Football season kicked off in the U.S. recently, with no shortage of excitement and exposure. The first couple weeks were filled with highlights, including some stunning comebacks, a one-of-a-kind tie game, and a stock-market-rattling, advertising-meets-activism controversy. However, if you’re like me and you sometimes prefer the other type of futball, the one with billions of fans worldwide, you’re probably wondering how you can watch the top players battle it out in Europe’s premier leagues, including the infamous Champions League showdown. To gather a full appreciation of the unique position of an American international futball fan, we have to rewind to earlier in 2018.
On the heels of the U.S. Men’s National Team failing to qualify for the stellar World Cup in Russia, American viewership of the tournament reportedly came in at an nearly unbelievable 44% decrease from the 2014 Brazil levels. Since then, it coincidentally hasn’t been easy for American soccer fans to tune into their favorite matches. On the eve of the Spanish La Liga season debut, fans of major clubs like Barcelona and Real Madrid received news that Comcast would not be renewing the contract with the primary broadcaster of La Liga matches – beIN Sports – after conflicting statements from both sides regarding fee hikes and programming tiers. beIN also filed a complaint with the FCC earlier this year alleging a Comcast conspiracy to promote their own NBC Sports Network English Premier League matches over beIN’s La Liga games, which Comcast refused to even carry in HD.
Luckily, there are still options for those wishing to watch more futball here in America. Shopping the streaming market isn’t always easy or fun, but thanks to the advertising potential and minimal hardware required, there are free week-trials galore to try what works for you.

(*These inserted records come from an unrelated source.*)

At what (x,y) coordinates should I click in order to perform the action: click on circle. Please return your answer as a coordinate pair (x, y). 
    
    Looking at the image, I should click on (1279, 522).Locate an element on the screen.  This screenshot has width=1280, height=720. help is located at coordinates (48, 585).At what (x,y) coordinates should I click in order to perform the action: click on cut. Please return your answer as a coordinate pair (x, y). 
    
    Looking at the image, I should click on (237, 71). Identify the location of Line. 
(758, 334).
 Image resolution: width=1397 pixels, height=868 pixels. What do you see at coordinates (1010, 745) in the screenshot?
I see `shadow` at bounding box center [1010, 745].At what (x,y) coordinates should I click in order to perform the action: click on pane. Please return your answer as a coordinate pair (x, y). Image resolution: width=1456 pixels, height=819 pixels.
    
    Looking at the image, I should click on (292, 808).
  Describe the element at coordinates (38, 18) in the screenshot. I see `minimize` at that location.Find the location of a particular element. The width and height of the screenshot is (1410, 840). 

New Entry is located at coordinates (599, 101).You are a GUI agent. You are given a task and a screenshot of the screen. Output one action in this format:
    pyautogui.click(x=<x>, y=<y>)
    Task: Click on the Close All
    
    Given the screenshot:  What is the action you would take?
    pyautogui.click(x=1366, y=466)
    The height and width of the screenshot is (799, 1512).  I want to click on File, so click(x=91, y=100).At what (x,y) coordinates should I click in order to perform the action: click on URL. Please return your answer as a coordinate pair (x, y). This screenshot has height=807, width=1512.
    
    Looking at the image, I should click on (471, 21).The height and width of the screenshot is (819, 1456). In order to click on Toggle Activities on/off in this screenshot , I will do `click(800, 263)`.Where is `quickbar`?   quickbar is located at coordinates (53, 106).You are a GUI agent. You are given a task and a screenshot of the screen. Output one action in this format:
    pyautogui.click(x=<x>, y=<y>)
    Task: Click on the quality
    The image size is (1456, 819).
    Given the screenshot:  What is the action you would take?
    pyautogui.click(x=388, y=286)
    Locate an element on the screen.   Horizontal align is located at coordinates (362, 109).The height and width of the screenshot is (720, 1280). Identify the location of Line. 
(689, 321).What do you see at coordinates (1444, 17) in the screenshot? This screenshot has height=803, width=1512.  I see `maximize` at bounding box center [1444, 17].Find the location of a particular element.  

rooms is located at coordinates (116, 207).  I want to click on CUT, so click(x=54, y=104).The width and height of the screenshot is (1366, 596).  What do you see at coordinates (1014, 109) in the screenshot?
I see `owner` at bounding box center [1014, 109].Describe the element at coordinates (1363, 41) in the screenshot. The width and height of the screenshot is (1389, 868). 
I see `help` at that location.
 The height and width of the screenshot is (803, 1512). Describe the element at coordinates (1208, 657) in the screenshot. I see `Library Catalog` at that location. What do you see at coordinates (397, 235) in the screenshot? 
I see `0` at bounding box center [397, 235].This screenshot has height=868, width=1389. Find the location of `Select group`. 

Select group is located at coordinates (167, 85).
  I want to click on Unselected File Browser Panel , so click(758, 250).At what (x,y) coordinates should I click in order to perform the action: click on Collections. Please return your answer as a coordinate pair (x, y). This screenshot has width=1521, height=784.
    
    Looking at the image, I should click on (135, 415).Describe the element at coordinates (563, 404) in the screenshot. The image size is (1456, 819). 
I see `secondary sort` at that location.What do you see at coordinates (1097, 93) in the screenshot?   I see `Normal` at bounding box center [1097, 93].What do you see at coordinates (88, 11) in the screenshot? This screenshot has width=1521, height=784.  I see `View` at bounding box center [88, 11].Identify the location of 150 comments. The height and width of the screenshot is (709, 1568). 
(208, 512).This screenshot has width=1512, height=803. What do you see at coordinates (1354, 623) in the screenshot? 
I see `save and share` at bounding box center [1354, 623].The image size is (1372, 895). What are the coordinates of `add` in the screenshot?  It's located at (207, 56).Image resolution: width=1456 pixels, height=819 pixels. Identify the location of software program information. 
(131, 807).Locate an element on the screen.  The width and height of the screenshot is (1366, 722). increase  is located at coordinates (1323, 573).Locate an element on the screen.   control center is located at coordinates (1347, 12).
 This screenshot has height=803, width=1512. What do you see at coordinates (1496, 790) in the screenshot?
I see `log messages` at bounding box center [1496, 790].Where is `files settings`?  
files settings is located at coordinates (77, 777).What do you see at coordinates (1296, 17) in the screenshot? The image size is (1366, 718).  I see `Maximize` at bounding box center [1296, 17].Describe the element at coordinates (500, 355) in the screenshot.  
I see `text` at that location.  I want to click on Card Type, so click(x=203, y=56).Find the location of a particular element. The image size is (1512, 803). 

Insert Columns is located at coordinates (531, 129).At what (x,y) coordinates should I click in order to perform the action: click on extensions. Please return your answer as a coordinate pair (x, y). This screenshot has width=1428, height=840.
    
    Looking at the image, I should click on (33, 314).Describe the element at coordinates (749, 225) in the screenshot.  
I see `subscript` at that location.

After taking a look at a handful of providers specializing in international sports, all with varying options for matches and channels, the clear winner for full scope Champions League and La Liga coverage seems to be the cloud DVR equipped Fubo TV. As the Champions League kicked off this week, I was able to find a feed for virtually every match outside of the major games presented by TNT on mobile, Chromecast and on my computer. Similarly, I had a solid experience recording the ones I couldn’t watch in real time with the cloud DVR.
While it’s certainly not ideal to be searching far and wide for our desired content, it also feels pretty idealistic to believe that there will ever be a consummate content provider. Consumers must sometimes seek out what programming packages are most suited for them, but lucky for us the options are out there (for now). However, like the cultural tapestry that is the World Cup Champion French National team, I believe greatness in any field, whether it be innovation in technology or excellence on the pitch, relies on diversity for its long-term strength.
Soccer is a game that thrives on access, from the ability for any young player regardless of financial status to play, to our ability to watch the best teams in the world perform the game at the highest level. As this access window narrows, U.S. soccer (and perhaps media giants as well) seem to simultaneously be narrowing their field of vision on the subject. As the U.S. Women’s team gets set to compete again for their rightful spot as World champions next year and the 2026 men’s World Cup makes its way to North America, wouldn’t now be the time to recognize what’s on the horizon, and switch the field to open things up?